Indeed, there are already proposals for using other quasiparticles as qubits too. For example, Christina Psaroudaki of the California Institute of Technology and Christos Panagopoulos of Nanyang Technological University in Singapore have suggested that skyrmions — vortex-like patterns in the orientation of spins in a magnetic material — might offer another way to encode and manipulate topologically protected quantum information.
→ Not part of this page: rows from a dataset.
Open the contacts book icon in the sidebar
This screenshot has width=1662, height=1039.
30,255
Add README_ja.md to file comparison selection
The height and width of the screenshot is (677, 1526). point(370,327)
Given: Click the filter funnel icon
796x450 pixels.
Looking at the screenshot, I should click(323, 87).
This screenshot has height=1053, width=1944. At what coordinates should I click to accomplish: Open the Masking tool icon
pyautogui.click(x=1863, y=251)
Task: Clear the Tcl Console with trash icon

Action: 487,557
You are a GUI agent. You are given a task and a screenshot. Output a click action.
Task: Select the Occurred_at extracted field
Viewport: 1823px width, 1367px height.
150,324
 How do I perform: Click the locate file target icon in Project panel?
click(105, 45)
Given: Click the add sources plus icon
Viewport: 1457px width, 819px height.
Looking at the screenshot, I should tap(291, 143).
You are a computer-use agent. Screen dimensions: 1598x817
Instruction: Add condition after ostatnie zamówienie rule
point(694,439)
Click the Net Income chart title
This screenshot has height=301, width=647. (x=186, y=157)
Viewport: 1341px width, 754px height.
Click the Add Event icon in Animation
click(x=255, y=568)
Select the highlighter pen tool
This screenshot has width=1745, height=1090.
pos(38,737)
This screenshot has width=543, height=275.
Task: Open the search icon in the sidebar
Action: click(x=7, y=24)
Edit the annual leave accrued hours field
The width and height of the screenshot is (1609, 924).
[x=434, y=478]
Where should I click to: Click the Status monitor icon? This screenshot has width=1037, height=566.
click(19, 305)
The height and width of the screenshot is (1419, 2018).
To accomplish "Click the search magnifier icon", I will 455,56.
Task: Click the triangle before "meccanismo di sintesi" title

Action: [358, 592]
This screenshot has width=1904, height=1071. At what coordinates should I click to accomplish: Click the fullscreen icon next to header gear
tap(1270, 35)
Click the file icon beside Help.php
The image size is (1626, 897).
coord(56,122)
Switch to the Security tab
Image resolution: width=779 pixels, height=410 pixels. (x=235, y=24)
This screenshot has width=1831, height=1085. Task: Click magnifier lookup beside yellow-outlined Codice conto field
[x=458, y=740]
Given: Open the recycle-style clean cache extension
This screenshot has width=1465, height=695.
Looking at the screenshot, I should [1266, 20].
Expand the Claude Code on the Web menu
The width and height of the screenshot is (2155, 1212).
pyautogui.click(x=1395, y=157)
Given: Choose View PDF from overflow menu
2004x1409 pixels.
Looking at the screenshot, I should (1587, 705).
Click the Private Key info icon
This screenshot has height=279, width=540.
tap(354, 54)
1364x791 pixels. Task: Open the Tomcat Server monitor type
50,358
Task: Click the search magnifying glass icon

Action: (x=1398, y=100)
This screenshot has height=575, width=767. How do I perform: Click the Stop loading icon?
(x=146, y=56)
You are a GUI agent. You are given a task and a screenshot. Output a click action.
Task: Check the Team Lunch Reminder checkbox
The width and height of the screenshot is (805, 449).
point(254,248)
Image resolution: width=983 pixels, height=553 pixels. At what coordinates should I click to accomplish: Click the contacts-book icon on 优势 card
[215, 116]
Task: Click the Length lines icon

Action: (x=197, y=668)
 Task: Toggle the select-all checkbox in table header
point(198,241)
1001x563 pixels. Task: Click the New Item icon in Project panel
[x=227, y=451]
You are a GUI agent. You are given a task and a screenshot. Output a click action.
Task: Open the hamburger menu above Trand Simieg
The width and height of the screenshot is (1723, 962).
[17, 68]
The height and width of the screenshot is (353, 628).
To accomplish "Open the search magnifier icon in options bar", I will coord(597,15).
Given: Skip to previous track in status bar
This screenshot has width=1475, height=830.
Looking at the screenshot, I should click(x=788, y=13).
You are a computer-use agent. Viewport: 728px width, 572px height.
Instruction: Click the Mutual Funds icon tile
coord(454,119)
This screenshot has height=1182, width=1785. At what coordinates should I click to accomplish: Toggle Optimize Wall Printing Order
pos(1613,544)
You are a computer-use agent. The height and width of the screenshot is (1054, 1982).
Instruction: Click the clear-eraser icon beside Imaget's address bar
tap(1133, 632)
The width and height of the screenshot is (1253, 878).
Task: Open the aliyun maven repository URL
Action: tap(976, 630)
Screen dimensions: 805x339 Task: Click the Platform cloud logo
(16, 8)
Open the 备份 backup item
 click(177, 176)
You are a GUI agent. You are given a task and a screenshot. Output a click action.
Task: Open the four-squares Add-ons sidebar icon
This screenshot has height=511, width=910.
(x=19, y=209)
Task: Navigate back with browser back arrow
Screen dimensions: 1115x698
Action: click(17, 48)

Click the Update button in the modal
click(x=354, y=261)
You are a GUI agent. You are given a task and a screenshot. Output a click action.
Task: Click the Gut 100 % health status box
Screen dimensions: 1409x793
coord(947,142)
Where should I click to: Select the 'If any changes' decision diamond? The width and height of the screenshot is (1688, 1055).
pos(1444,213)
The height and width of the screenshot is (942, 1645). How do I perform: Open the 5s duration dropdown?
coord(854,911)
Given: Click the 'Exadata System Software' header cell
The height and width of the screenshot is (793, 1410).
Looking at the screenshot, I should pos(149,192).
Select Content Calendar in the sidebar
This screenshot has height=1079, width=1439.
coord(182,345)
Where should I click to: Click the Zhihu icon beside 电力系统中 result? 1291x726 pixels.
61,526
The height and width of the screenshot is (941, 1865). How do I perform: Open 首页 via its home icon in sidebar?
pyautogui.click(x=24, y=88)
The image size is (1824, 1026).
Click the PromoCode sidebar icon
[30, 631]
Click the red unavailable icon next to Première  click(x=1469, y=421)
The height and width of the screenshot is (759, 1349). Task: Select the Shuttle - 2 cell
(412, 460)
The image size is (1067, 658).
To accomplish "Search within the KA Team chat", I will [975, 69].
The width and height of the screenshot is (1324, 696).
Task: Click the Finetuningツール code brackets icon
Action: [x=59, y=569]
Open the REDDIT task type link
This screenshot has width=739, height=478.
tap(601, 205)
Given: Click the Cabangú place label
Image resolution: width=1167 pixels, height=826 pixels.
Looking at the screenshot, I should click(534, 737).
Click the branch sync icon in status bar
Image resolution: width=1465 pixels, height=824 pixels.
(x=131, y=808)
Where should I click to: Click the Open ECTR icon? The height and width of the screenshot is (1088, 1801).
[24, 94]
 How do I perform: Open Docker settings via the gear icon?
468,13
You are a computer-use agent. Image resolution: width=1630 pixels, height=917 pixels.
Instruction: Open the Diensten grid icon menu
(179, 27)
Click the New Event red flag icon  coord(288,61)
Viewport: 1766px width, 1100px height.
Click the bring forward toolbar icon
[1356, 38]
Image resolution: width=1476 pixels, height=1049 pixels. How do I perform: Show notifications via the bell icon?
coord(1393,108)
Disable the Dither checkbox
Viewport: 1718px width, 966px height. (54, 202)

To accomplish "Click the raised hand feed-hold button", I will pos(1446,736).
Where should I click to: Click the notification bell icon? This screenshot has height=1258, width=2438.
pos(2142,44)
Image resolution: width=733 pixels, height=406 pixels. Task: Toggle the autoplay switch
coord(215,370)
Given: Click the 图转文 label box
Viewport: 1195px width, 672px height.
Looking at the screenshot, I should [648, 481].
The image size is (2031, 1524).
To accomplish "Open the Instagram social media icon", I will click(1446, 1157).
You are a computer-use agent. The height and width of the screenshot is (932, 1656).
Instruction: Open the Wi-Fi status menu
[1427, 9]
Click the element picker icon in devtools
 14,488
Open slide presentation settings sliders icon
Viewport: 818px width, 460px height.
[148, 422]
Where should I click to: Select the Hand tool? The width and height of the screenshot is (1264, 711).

Even though “the difficulties in finding MZMs, or more generally getting even the most basic building blocks of topological quantum computing to work in the lab, have clearly been a disappointment to many in the field,” said Aaronson, hope survives. He feels sure they’ll be found “sooner or later.” Valentini agrees, despite having shown that MZM signatures could be mistaken for other quasiparticles. “I strongly believe that MZMs will be created and detected,” he said.
But Aaronson adds that “whether this is a viable approach to quantum computing more broadly — and whether it will win over competing approaches — is still anyone’s guess.”
In early 2018, around the time that Nature published the doomed topological computing paper, Todd Holmdahl, the Microsoft vice president then in charge of their quantum computing efforts, predicted that they would have a working topological qubit by the end of the year, and a commercial quantum computer based on the technology in five years’ time. Although those predictions now seem extravagantly optimistic, they mirror the broader hype that has accompanied quantum computing over the past 10 years. More traditional approaches to quantum computers have enjoyed a degree of success, but they still face enormous challenges in scaling up. The best path to the long-promised quantum future remains unclear.
“It would be irresponsible of the physics community to decide now that we already know the only way,” said Ady Stern of the Weizmann Institute of Science in Rehovot, Israel. “We’re on page 10 of a thriller, and we’re trying to guess how it’s going to end.”
Correction: September 30, 2021
Some captions in the original version of this article misidentified the scientist who provided the photo as being the leader of the laboratory where the photo was taken. Nanowires were said to come from the lab of Marco Valentini, yet Valentini is a researcher in the laboratory of Georgios Katsaros. In addition, a device identified in Patrick Lee’s lab was actually in the lab of Jagadeesh S. Moodera, who partnered with Lee. Quanta regrets the errors.
Clarification: October 7, 2021
This article has been updated to clarify that Frolov declined to be interviewed for this article.